### EXERCISE DATA
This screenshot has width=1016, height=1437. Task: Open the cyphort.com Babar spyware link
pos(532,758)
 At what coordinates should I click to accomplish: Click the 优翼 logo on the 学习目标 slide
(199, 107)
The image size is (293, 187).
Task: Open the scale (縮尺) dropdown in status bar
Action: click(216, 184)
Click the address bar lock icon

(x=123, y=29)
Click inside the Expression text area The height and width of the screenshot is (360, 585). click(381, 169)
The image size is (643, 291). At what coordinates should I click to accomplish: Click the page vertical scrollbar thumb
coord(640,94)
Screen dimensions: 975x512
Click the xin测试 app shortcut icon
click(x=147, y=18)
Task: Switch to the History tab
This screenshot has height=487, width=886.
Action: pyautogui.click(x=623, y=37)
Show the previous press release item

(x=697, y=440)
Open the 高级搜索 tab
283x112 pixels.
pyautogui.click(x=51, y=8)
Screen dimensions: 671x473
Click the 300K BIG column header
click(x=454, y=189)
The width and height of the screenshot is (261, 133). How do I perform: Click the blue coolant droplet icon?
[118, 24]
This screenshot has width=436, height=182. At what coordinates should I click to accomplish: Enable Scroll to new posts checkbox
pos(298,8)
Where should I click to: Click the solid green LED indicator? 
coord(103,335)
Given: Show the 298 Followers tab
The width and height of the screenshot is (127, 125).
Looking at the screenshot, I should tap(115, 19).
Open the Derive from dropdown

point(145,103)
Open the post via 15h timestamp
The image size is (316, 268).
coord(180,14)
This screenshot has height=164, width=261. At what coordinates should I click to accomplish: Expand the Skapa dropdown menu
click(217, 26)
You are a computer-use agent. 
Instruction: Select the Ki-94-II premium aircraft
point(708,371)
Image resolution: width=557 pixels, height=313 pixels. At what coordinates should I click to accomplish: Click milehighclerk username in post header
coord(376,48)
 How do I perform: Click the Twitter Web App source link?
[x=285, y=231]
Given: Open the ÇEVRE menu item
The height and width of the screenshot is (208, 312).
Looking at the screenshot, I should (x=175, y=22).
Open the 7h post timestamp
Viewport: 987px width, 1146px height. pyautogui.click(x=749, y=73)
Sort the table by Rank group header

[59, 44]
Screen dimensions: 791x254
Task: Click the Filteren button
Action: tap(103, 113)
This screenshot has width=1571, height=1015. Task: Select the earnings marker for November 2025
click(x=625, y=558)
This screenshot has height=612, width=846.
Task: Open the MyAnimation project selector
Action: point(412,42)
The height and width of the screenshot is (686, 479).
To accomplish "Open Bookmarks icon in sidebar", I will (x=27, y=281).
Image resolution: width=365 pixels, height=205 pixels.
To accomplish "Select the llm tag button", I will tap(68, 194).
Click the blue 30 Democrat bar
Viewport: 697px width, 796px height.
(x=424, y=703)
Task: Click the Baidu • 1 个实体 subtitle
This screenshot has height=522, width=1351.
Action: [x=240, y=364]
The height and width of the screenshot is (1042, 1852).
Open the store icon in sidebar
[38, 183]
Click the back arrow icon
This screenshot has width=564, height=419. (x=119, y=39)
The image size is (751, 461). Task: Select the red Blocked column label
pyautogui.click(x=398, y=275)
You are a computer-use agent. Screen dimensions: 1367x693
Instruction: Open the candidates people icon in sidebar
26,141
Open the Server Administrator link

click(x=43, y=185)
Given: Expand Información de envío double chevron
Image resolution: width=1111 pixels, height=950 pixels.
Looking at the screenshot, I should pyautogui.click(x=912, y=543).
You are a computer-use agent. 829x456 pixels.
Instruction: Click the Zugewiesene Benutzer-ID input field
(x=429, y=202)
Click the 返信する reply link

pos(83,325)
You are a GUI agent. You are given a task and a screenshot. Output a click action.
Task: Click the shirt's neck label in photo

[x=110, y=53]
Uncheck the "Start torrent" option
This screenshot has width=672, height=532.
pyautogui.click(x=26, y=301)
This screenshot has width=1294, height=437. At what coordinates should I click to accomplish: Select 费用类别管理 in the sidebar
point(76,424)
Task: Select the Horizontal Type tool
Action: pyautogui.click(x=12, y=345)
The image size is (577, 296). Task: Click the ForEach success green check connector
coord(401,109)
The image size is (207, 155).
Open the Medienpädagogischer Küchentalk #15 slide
######
Every line that contains "agent" should be copied out of the data.

■ YOUR SOLUTION ■
You are a computer-use agent. 
You are a computer-use agent. Screen dimensions: 1367x693
You are a computer-use agent. 829x456 pixels.
You are a GUI agent. You are given a task and a screenshot. Output a click action.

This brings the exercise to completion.